**PROBLEM STATEMENT:** Could you output the listing between the lines holding "Collapse the Datenspeicher tree node" and "tap(740, 76)", inclusive, as a Markdown table with columns Row and Text, giving each non-blank line its own numbered row? Keep the pictures out of the table.

**RECORD LIST:**
>> start
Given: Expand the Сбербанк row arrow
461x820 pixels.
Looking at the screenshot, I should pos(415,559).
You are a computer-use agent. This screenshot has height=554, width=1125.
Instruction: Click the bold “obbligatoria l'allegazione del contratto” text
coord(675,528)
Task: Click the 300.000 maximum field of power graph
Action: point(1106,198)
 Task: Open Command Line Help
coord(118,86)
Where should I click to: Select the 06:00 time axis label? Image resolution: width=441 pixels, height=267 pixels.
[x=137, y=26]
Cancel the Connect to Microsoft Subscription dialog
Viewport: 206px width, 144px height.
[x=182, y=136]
>> end
>> start
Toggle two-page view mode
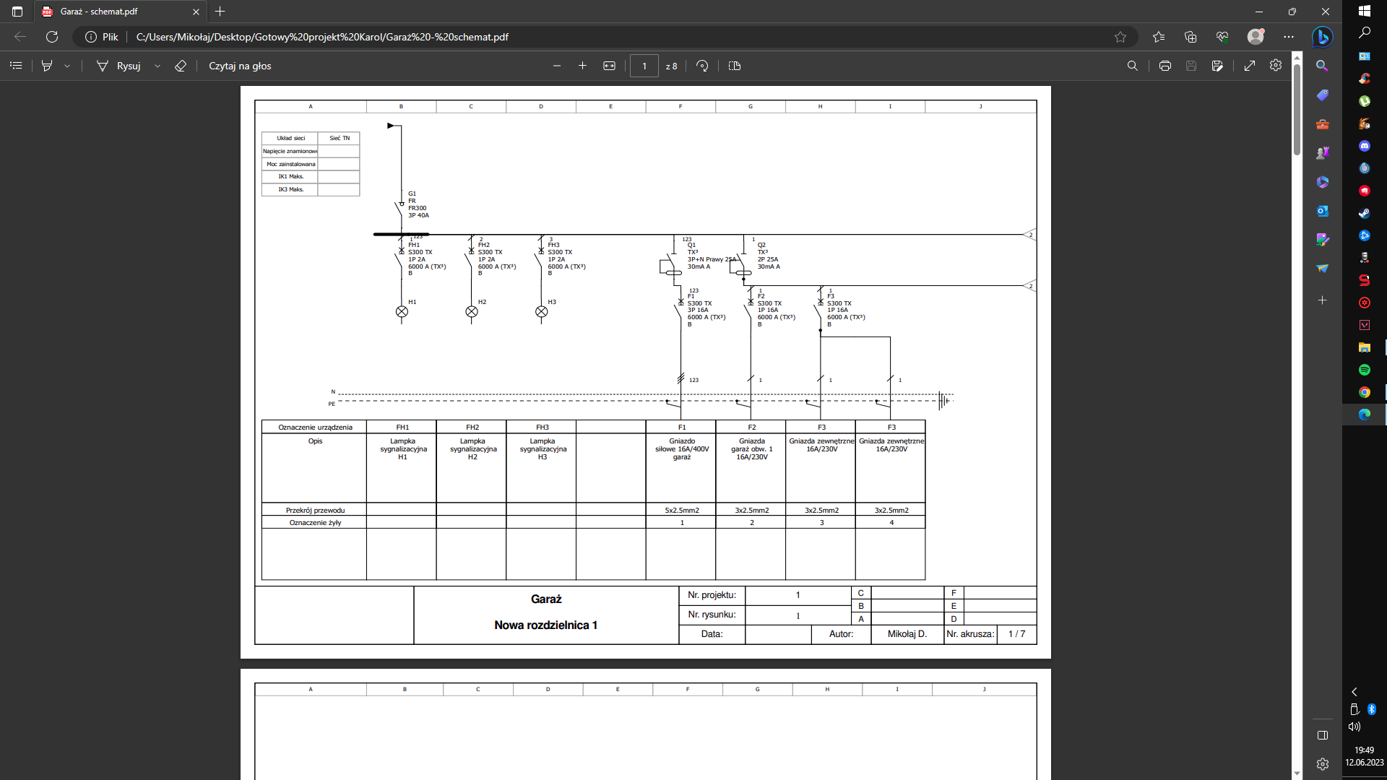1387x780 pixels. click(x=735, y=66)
>> end
>> start
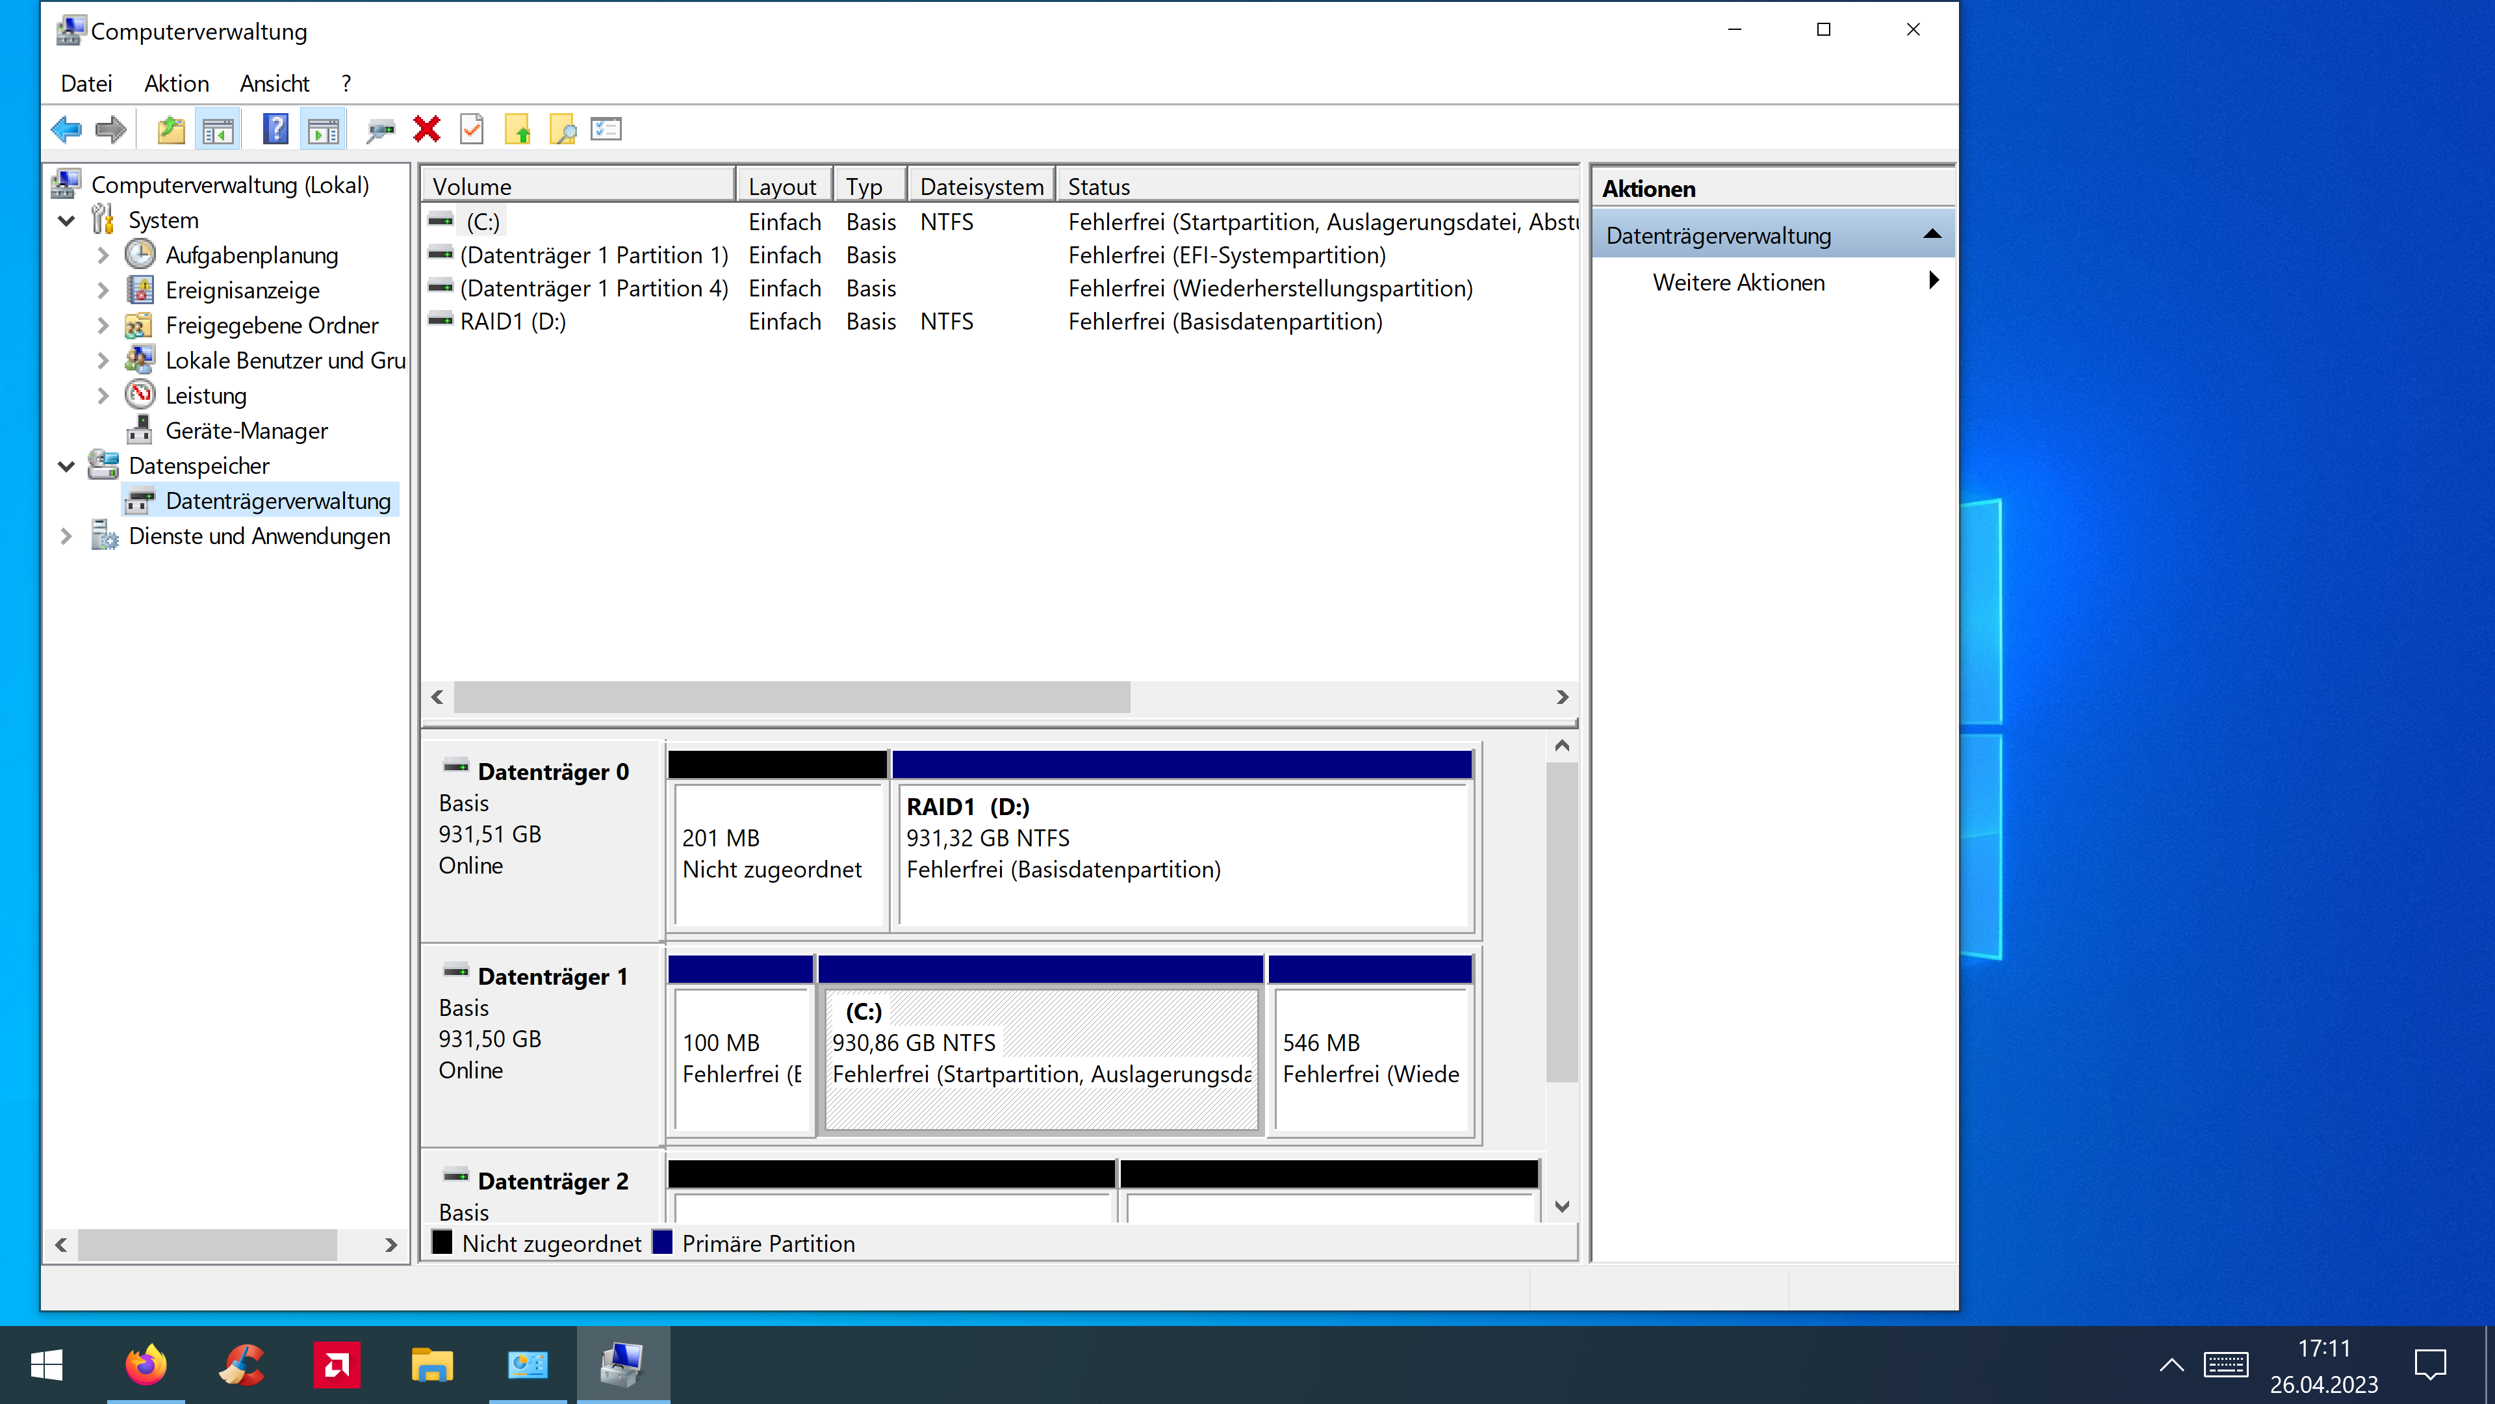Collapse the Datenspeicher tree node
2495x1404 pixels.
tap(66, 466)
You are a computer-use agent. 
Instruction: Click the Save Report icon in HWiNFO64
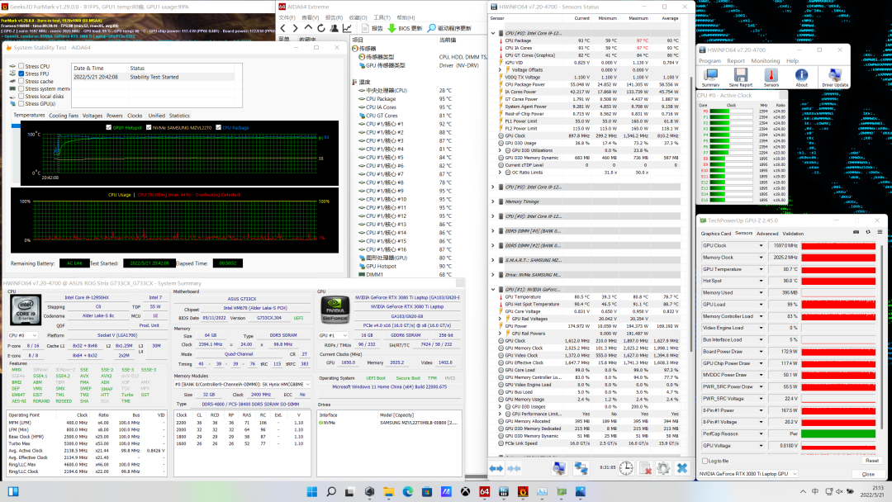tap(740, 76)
>> end
**RESULT OF THIS EXERCISE:**
| Row | Text |
|---|---|
| 1 | Collapse the Datenspeicher tree node |
| 2 | 2495x1404 pixels. |
| 3 | tap(66, 466) |
| 4 | You are a computer-use agent.  |
| 5 | Instruction: Click the Save Report icon in HWiNFO64 |
| 6 | tap(740, 76) |